Daniel Deronda
I finished "Daniel Deronda" last night, the first of the three novels that are my part of the Victorian challenge. When I posted last month after reading only a portion of the book I anticipated that I was going to greatly enjoy it. I don't typically take such a position after reading only part of a book, but having read all of George Eliot's novels (other than "Romola") and enjoyed them I thought this would be no exception - especially after liking the beginning.
Unfortunately I have to say that on completion I did not enjoy this, the last of her novels and the only one set in the Victorian era. In reading the introduction (after reading the book) I noticed that of the main characters Gwendolyn is usually praised while Deronda, Mirah and Mordercai
typically produce a negative reaction. That is pretty much how I felt about it.

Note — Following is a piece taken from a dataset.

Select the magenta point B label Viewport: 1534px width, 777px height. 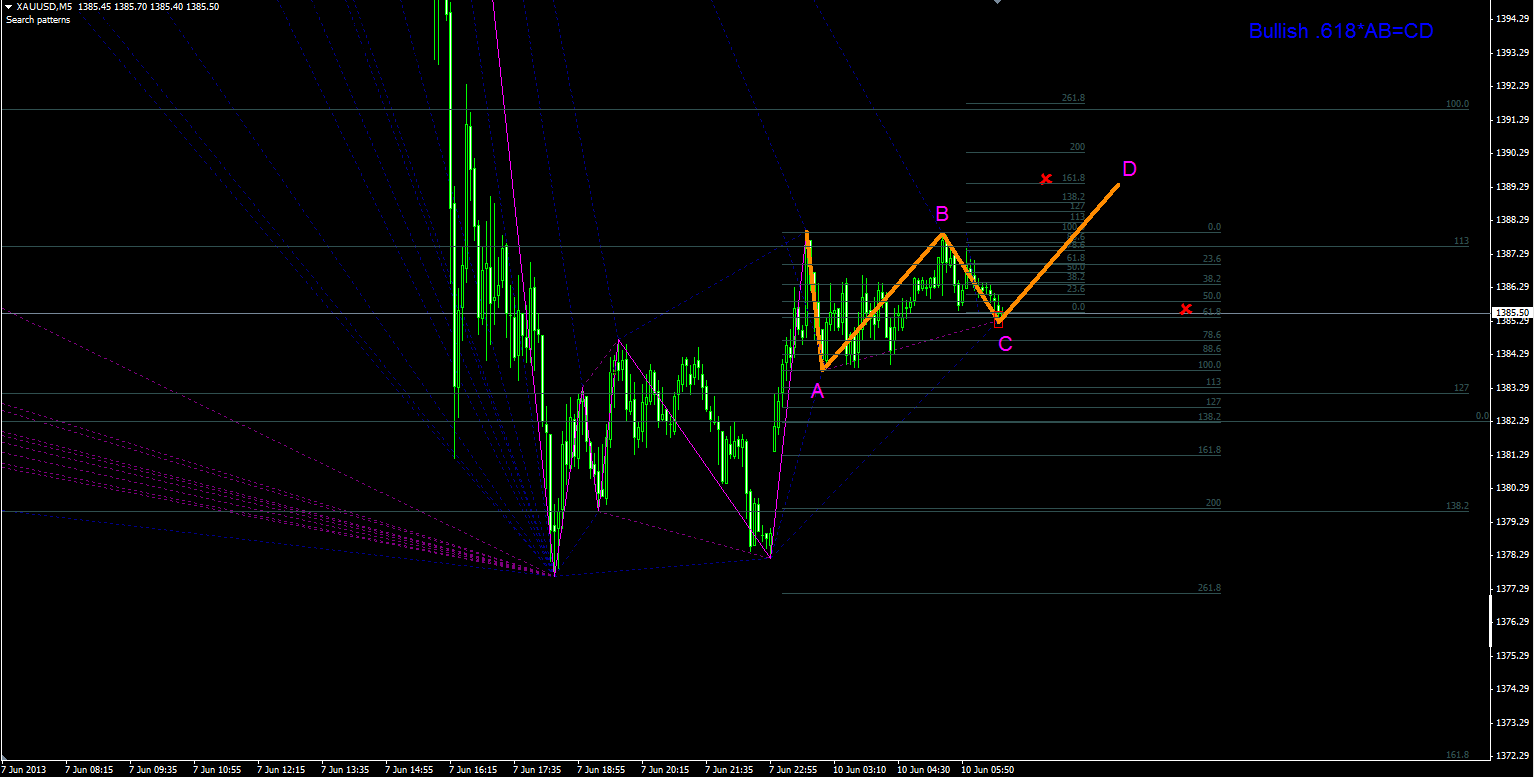942,213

Gwendolyn is the spoiled young girl, who marries out of financial need, thinking she can manage her husband, finds out otherwise and suffers greatly. Eliot gives a very complete picture of her suffering and her wishes and efforts to redeem her life.
The means of her redemption is the guidance of the title character Daniel Deronda. Deronda is certainly a good person, but I found it hard to understand how someone who is also so young can be such a fount of wisdom and guidance, not just for Gwendolyn, but for other characters. One of these is Mirah, a young Jewish woman who Deronda rescues and befriends. I found Mirah to be a little bit full of herself, but she pales in comparison to her brother Mordercai or Ezra.

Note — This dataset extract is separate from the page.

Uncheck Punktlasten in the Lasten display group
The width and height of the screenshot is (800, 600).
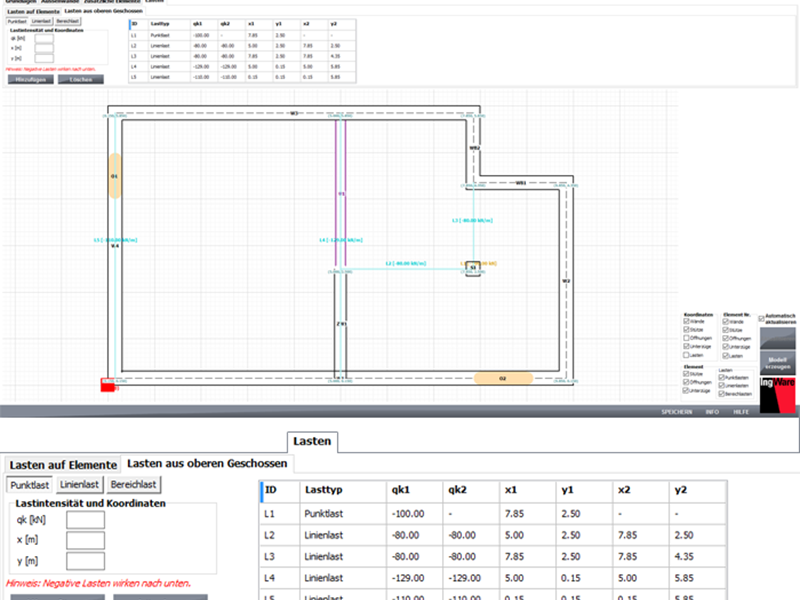click(x=721, y=378)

Ezra's cause in life is the Jewish people or more specifically the creation of a Jewish state like today's Israel. That's a noble calling, but to me Mordercai was so full of himself that he was incredibly tedious. At the end of the book when Mordercai and Mirah are visited by their evil doing father, Mordercai tells his sister that "our lot is the lot of Israel." In all his reflection on his religion, he might have been well advised to consider the dangers of a messianic complex.

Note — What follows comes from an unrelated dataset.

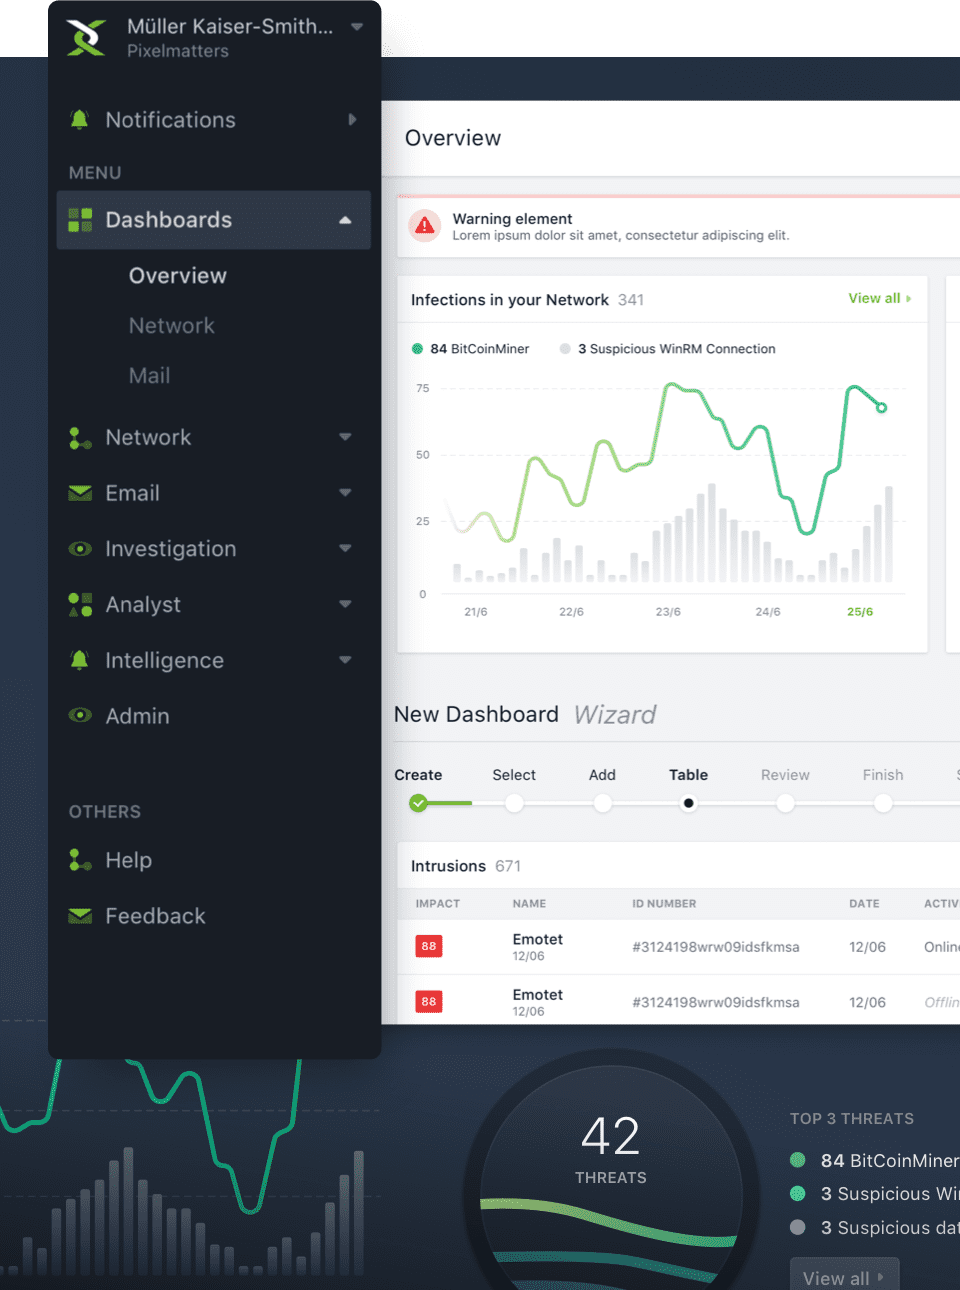Image resolution: width=960 pixels, height=1290 pixels.
Task: Select the Network sidebar icon
Action: [x=79, y=437]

Unlike Eliot's other novels about England, this one takes place in the Victorian era - in the 1860's. There was also for me another significant difference - Eliot's other novels are stories of people and place - that is while the characters move around they are from one place and the story is about their lives in that place. "Daniel Deronda" on the other hand is more a story of people - they move around quite bit both in England and in Europe so they lack grounding or roots. To me it weakened the novel. There also seemed to me to be an excessive level of co-incidence in the novel - Deronda and Gwendolyn co-incidentally being in Genoa at the crucial moment, Deronda accidentally running into his grandfather's best friend in Germany - again too much for me.
Reading the introduction after reading the book showed me some things I might have missed so I plan to read some more criticism of the novel as well as about Eliot's other works. She is still one of my favorite writers and one novel I didn't care for isn't going to change that opinion. Now it is on to "Mary Barton," my first experience with Elizabeth Gaskell.